Feast of the Sacred Heart, 7 June 2024

Hosea 11:1...9; Ephesians 3:8...19; John 19:31-37

Homily

          In every culture, the heart is seen as the place where feelings, emotions and love reside. This is why, from as early as the Middle Ages, mystics such as Gertrude of Hefta, Catherine of Siena, Matilda, Marguerite Alacoque and John Eudes developed a devotion to the Sacred Heart of Jesus, which is not a devotion to a physical organ, but to the divine love experienced by God made man. While this devotion may at times have had more romantic and sentimental expressions, as evidenced by a vast collection of pious images of rather dubious taste, it is essentially, in its original intuition, nothing other than the contemplation of God's love for us, incarnate in Jesus of Nazareth. And the Gospel story we have just read shows us just how far that love went.

Death on the cross was a very cruel punishment. The condemned man died of asphyxiation when he could no longer stand on his feet to slightly release the pressure exerted on his arms and chest by the weight of his body. Breathing became increasingly difficult and painful, and the condemned man slowly stopped breathing. This agony could last several days. This is why, if for any reason - for example, the proximity of the Sabbath - they wanted to hasten the death of the condemned man, they would break his legs.

But Jesus did not die in this way. He did not stop breathing slowly. On the contrary, he gave up his breath -- his spirit -- to his Father, freely, with a loud cry. And that is why it was not necessary to break his legs. But a spear was thrust through his side, and water and blood flowed from his heart.

It was all of us humans who opened Jesus' heart after his death with the Roman centurion's spear. We were then sprinkled with water and baptised in the blood that flowed from the heart opened by the lance.

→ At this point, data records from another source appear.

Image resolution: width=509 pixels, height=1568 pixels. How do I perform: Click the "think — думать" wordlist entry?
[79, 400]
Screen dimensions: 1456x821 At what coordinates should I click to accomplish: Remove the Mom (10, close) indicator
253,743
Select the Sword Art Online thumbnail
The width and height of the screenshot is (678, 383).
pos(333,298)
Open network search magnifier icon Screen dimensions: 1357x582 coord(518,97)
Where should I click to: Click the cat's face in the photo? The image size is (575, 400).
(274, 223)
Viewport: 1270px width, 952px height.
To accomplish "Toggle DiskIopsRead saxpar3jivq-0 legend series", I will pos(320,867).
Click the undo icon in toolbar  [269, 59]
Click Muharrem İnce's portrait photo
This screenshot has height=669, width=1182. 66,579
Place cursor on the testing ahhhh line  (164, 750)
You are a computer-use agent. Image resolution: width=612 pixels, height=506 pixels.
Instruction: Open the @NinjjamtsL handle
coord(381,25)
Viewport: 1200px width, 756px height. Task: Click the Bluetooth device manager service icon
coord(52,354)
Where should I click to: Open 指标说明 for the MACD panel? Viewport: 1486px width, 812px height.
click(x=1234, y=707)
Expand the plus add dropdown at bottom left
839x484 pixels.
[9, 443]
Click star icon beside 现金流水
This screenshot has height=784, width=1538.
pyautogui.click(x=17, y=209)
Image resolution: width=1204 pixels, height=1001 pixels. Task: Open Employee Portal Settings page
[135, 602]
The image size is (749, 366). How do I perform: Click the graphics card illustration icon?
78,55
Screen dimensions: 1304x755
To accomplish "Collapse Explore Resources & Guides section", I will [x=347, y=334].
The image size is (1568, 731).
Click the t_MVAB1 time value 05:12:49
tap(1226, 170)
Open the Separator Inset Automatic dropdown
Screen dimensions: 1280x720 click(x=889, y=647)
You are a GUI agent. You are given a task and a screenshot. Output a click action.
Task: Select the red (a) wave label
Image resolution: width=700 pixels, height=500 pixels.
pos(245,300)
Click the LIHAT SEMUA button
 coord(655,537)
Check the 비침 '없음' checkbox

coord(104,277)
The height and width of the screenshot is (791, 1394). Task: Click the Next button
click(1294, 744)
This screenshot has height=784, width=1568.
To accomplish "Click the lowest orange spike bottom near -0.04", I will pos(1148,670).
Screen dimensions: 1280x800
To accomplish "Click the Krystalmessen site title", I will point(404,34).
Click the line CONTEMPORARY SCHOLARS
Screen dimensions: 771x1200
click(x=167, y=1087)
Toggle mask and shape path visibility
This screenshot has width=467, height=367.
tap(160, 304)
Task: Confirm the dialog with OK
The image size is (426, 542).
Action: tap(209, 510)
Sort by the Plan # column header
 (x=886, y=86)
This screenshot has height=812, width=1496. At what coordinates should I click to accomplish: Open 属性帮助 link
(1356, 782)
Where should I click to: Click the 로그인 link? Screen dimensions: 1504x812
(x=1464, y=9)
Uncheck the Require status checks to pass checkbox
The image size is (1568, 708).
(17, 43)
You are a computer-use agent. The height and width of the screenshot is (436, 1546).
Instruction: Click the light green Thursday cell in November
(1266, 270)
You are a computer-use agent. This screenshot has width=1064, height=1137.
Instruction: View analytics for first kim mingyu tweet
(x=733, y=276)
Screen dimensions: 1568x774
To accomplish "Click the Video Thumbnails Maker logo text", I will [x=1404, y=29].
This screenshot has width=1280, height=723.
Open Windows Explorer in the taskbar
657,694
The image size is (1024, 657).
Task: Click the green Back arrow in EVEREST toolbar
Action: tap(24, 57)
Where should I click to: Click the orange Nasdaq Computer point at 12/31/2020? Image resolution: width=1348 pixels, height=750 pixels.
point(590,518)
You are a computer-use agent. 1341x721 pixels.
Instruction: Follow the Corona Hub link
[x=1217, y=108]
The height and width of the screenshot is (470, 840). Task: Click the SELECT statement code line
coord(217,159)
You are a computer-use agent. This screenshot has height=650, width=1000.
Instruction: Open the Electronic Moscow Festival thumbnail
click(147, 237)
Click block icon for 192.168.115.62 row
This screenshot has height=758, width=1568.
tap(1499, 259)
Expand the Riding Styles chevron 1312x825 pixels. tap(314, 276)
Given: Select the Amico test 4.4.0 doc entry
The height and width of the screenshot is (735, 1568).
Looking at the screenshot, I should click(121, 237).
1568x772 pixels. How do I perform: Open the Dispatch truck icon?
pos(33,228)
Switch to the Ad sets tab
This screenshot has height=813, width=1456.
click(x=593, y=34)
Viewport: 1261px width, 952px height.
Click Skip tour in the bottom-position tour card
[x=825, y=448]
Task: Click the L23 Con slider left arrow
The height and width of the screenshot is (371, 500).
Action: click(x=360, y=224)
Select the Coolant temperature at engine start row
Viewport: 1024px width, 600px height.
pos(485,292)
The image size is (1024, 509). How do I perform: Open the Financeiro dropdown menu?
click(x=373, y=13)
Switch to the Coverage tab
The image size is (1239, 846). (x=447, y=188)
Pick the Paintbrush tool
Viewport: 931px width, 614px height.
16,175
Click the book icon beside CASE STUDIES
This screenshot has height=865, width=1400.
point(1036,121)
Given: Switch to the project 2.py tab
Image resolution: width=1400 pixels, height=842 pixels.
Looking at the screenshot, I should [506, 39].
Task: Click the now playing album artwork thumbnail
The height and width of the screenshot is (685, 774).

A few days after the Resurrection, Jesus also invited us all, in the person of Thomas, to enter his heart by putting our hand into his open side. What we discovered then in that open heart was love - a love strong enough to lay down His life for those He loved; a love, Paul tells us, ‘that surpasses all understanding’. So, to use another of Paul's expressions, we can (through this gaping wound in Jesus' side) “enter into the fullness of God”.

At the same time as we enter His heart, if we take root there and make our home there, as He asks us to do, Christ Himself, in turn, ‘takes up residence’ in our hearts.

Perhaps we feel unworthy of this loving relationship. Let us then read the beautiful text from Hosea that we had as our first reading. It is one of the most beautiful expressions of God's tenderness in the whole Bible. And this tenderness is expressed precisely with regard to the unfaithful people, compared to a bride chosen and adopted by her husband from birth.

The tear in Jesus' side and the wound in His heart made an opening in our own hearts through which the Breath He gave to His Father on the cross could penetrate, so that, as Paul says, God's love was poured into our own hearts by the Spirit, the Breath of Jesus that was given to us, and that enables us to say, like Him and with Him: Abba, pater.

May this morning's Eucharist be our thanksgiving for such a gift.